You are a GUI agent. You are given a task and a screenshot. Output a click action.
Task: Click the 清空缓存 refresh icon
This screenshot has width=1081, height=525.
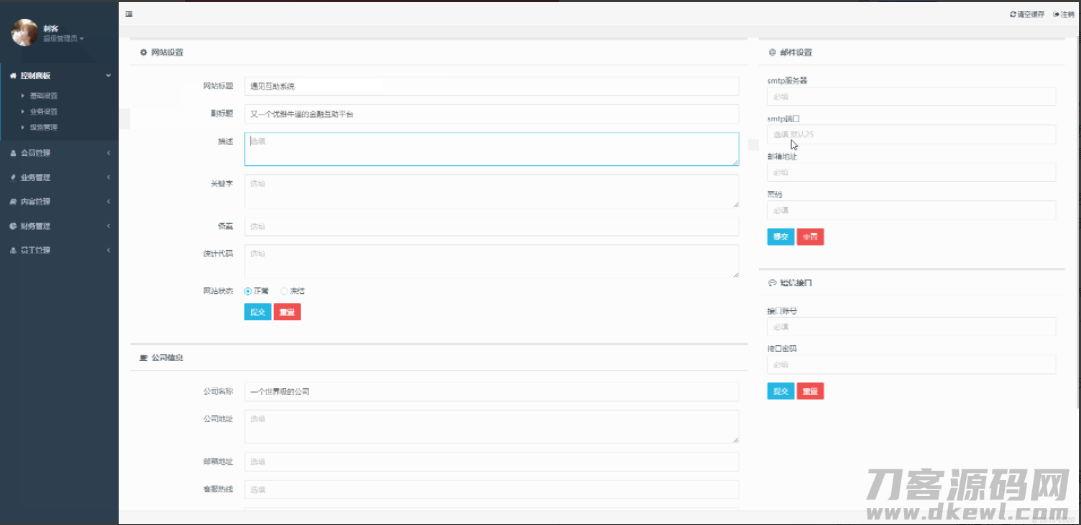coord(1013,14)
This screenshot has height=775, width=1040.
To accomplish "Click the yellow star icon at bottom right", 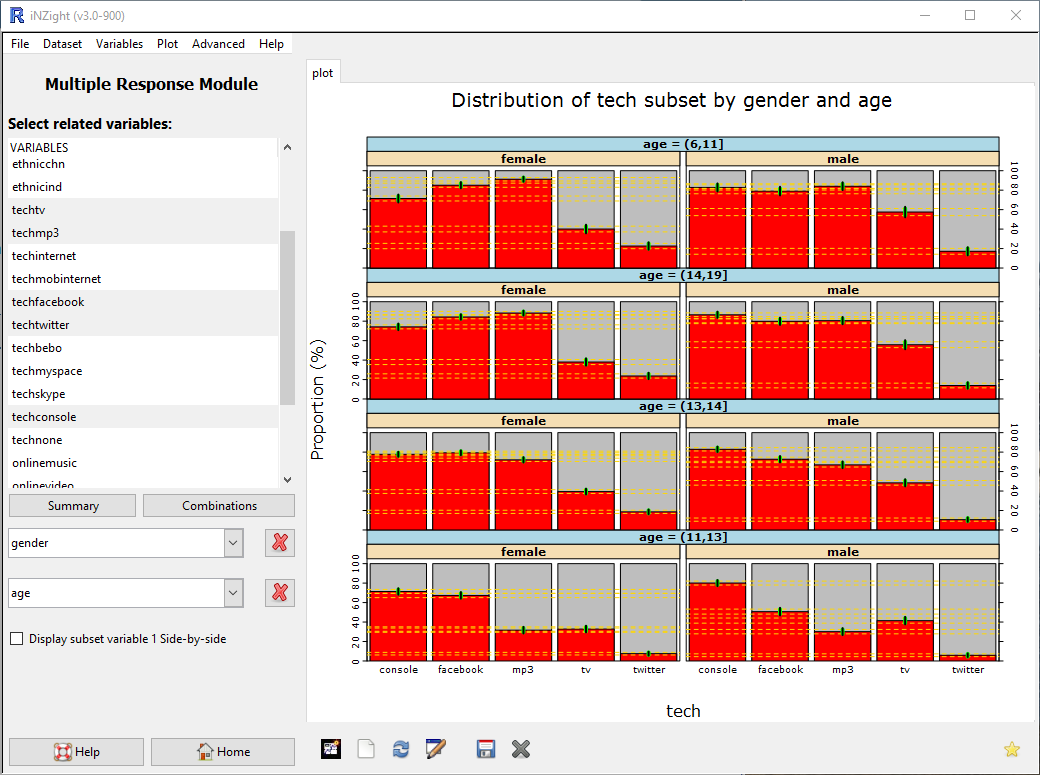I will tap(1011, 749).
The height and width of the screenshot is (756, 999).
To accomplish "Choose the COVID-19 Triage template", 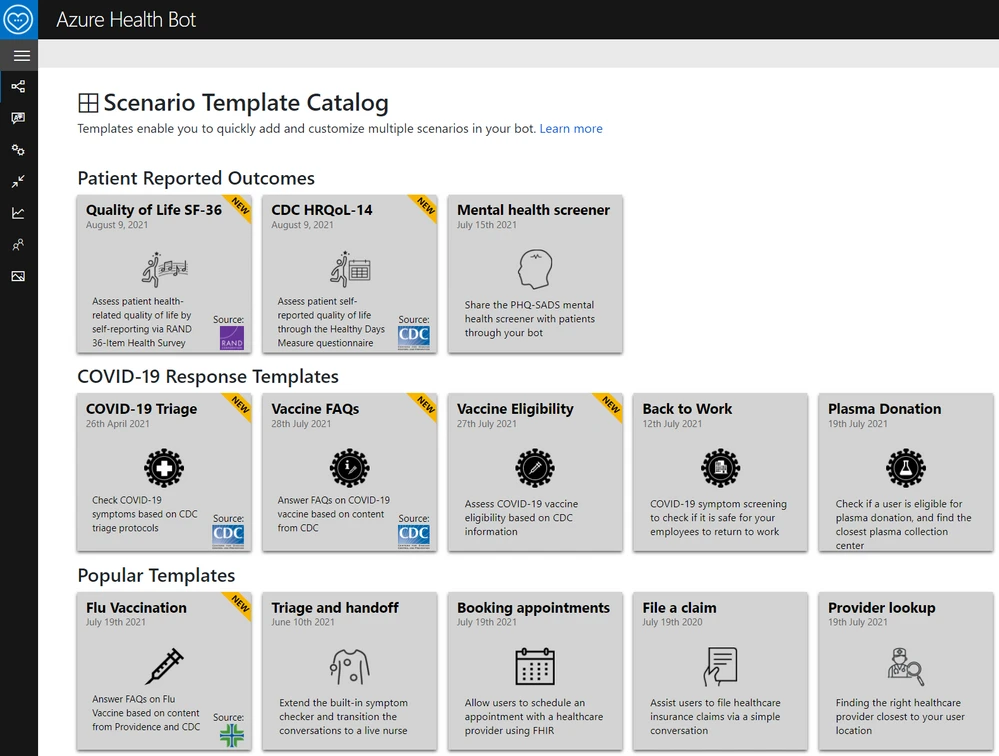I will (x=163, y=472).
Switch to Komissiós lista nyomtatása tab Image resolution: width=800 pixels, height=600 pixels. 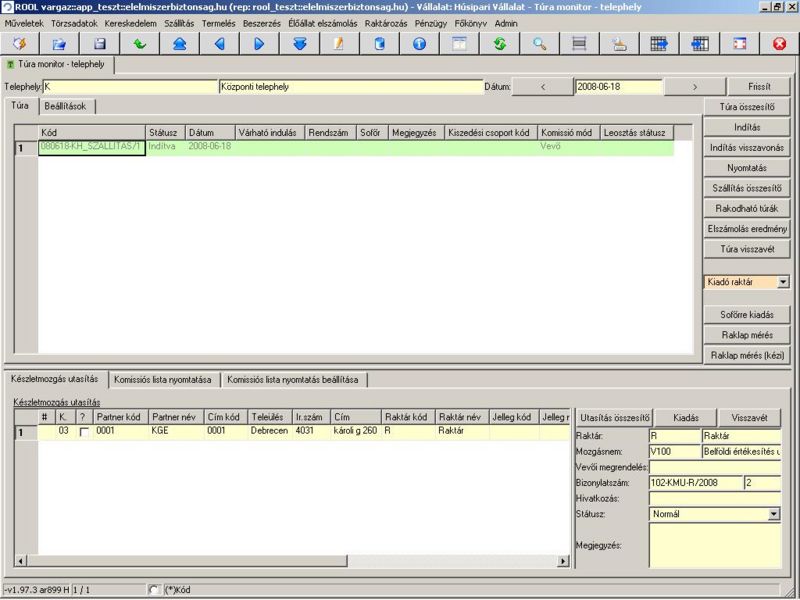[x=163, y=380]
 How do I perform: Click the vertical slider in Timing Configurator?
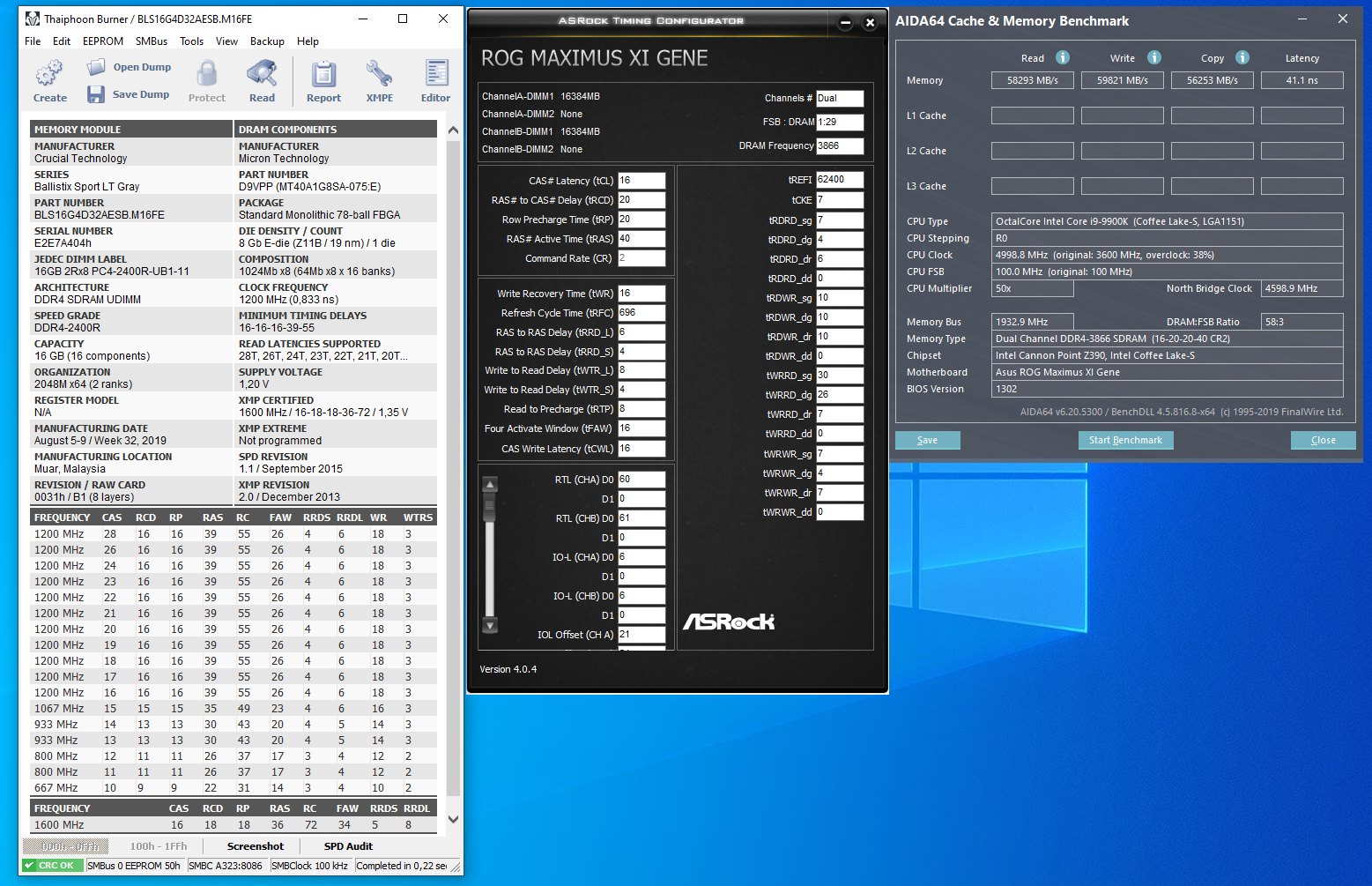(491, 507)
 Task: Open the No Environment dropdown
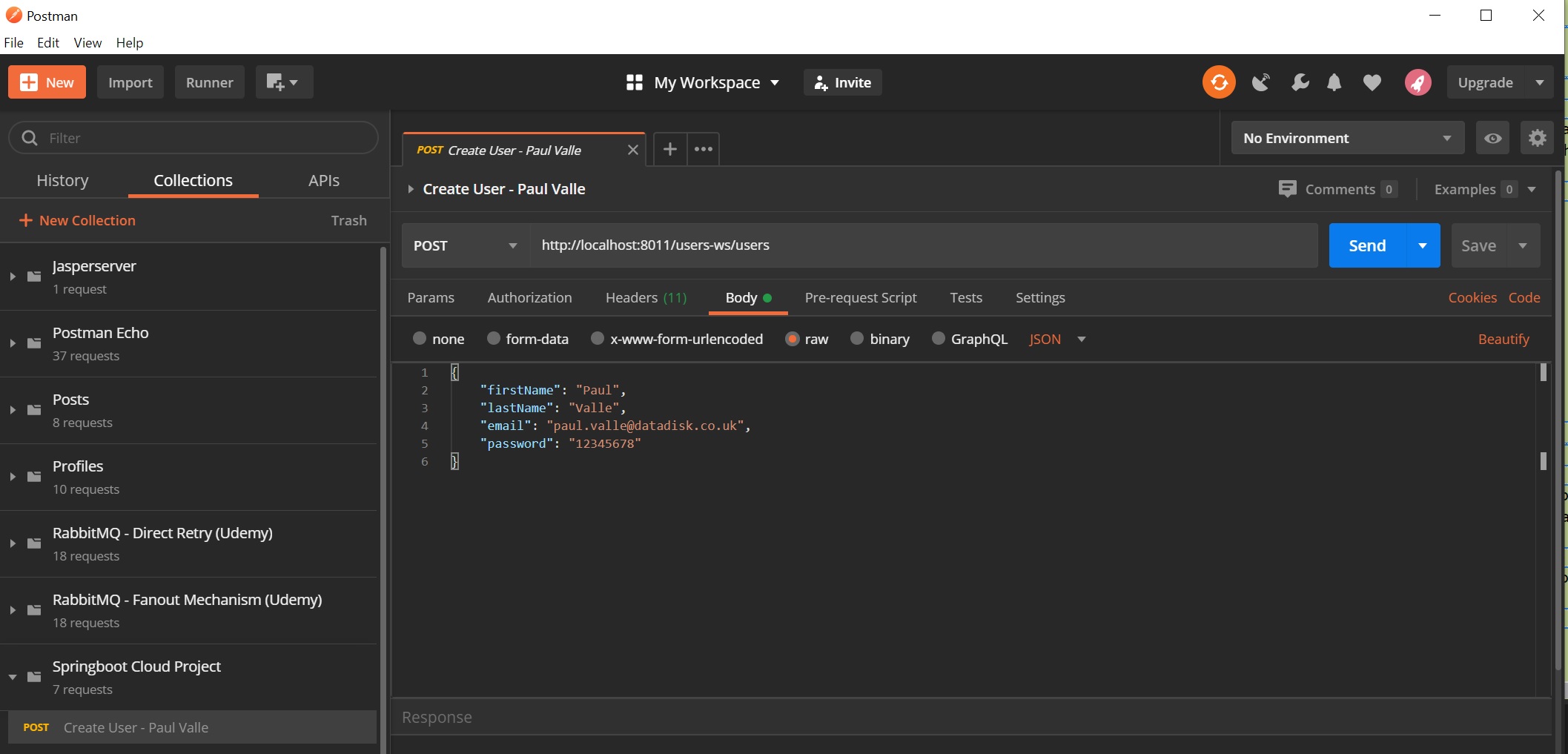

--------------------------------------------------

- What you are asked to do -
Repeat only the lines from the one holding "How do I perform: Click" through the last line of the data, inclusive. Keep the pictures out.

- Reply to the task -
 How do I perform: Click the vertical slider in Timing Configurator?
(491, 507)
 Task: Open the No Environment dropdown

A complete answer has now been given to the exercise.